* **TASK ITEM**
How many of the lines below have the word "menu" in them? The answer is that number and nothing more.
Start of Block
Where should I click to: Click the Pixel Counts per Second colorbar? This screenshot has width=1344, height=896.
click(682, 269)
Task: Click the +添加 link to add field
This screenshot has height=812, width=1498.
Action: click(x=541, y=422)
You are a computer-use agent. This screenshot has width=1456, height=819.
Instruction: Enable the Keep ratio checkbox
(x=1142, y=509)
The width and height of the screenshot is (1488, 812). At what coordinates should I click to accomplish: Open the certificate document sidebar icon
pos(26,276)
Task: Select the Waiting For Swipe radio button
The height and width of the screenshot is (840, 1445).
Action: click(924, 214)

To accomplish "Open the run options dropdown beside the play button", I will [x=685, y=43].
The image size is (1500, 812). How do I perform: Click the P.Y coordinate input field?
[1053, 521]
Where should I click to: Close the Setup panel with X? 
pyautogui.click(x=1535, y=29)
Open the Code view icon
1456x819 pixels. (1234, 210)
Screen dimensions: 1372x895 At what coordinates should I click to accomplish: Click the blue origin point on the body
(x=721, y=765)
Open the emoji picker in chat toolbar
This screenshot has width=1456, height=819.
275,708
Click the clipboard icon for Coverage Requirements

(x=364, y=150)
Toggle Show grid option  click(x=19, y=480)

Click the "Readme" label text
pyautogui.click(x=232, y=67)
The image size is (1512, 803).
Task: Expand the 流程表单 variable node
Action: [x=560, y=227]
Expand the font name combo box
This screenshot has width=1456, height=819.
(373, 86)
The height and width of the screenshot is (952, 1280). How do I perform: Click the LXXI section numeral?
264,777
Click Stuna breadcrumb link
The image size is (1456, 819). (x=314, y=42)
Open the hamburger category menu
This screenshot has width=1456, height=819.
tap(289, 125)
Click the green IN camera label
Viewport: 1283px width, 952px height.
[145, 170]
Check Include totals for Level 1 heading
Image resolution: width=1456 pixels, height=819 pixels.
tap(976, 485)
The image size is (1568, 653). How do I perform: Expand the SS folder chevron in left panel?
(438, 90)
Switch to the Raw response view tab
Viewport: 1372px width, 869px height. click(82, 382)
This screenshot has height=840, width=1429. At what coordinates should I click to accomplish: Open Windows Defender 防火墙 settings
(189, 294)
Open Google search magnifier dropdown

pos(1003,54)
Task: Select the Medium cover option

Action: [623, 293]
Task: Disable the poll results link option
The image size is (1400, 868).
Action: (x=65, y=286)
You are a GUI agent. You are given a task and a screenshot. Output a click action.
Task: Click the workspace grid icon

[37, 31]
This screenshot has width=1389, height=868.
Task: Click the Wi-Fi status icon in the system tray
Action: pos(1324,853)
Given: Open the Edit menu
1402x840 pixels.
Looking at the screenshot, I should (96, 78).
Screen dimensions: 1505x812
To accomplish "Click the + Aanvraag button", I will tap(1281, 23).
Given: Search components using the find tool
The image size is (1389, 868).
End of Block
* **EXERCISE RESPONSE**
2